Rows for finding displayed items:
++++++

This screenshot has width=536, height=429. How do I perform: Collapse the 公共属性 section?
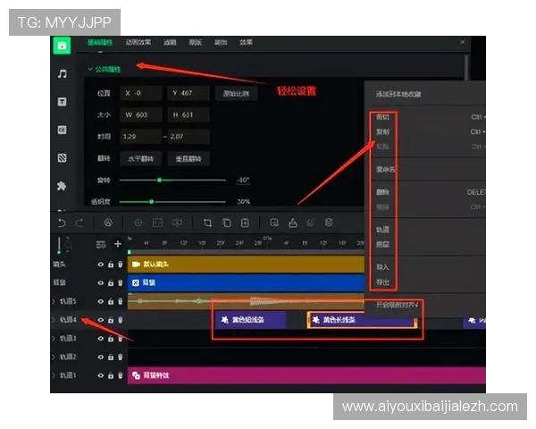click(x=90, y=69)
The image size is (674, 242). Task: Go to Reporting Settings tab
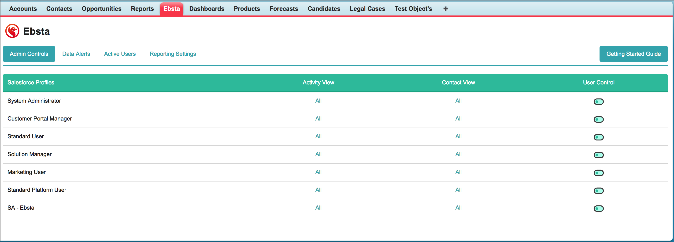(x=173, y=54)
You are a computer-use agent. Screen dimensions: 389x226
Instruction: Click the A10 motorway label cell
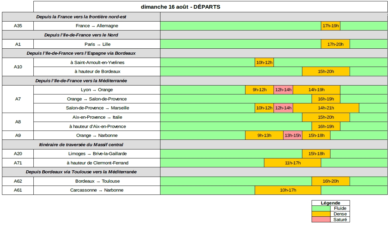(18, 67)
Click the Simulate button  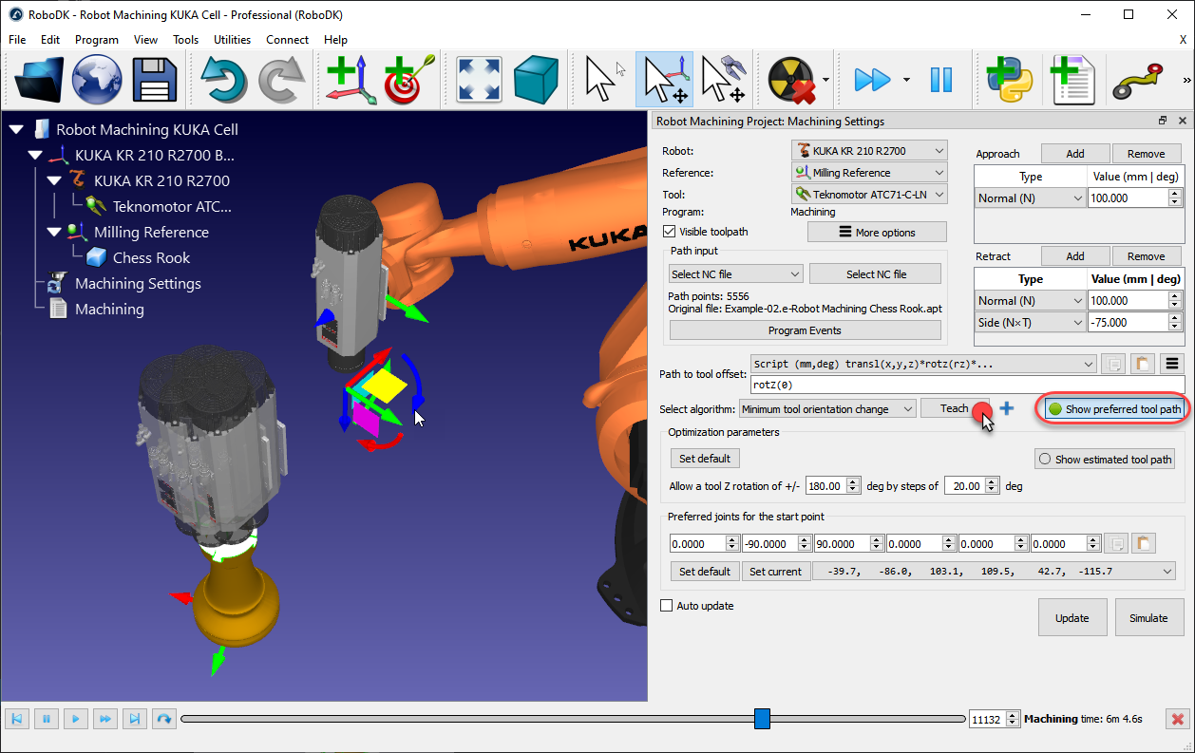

++++++

→ **EXERCISE BRIEF**: Write out all of the rows above again, substituting "control" for each "button" and changing nothing else. Leave the pictures out.

→ **RESPONSE FOR THIS EXERCISE**:
This screenshot has width=536, height=429. How do I perform: Collapse the 公共属性 section?
click(x=90, y=69)
The image size is (674, 242). Task: Go to Reporting Settings tab
(x=173, y=54)
You are a computer-use agent. Screen dimensions: 389x226
Instruction: Click the A10 motorway label cell
(18, 67)
Click the Simulate control  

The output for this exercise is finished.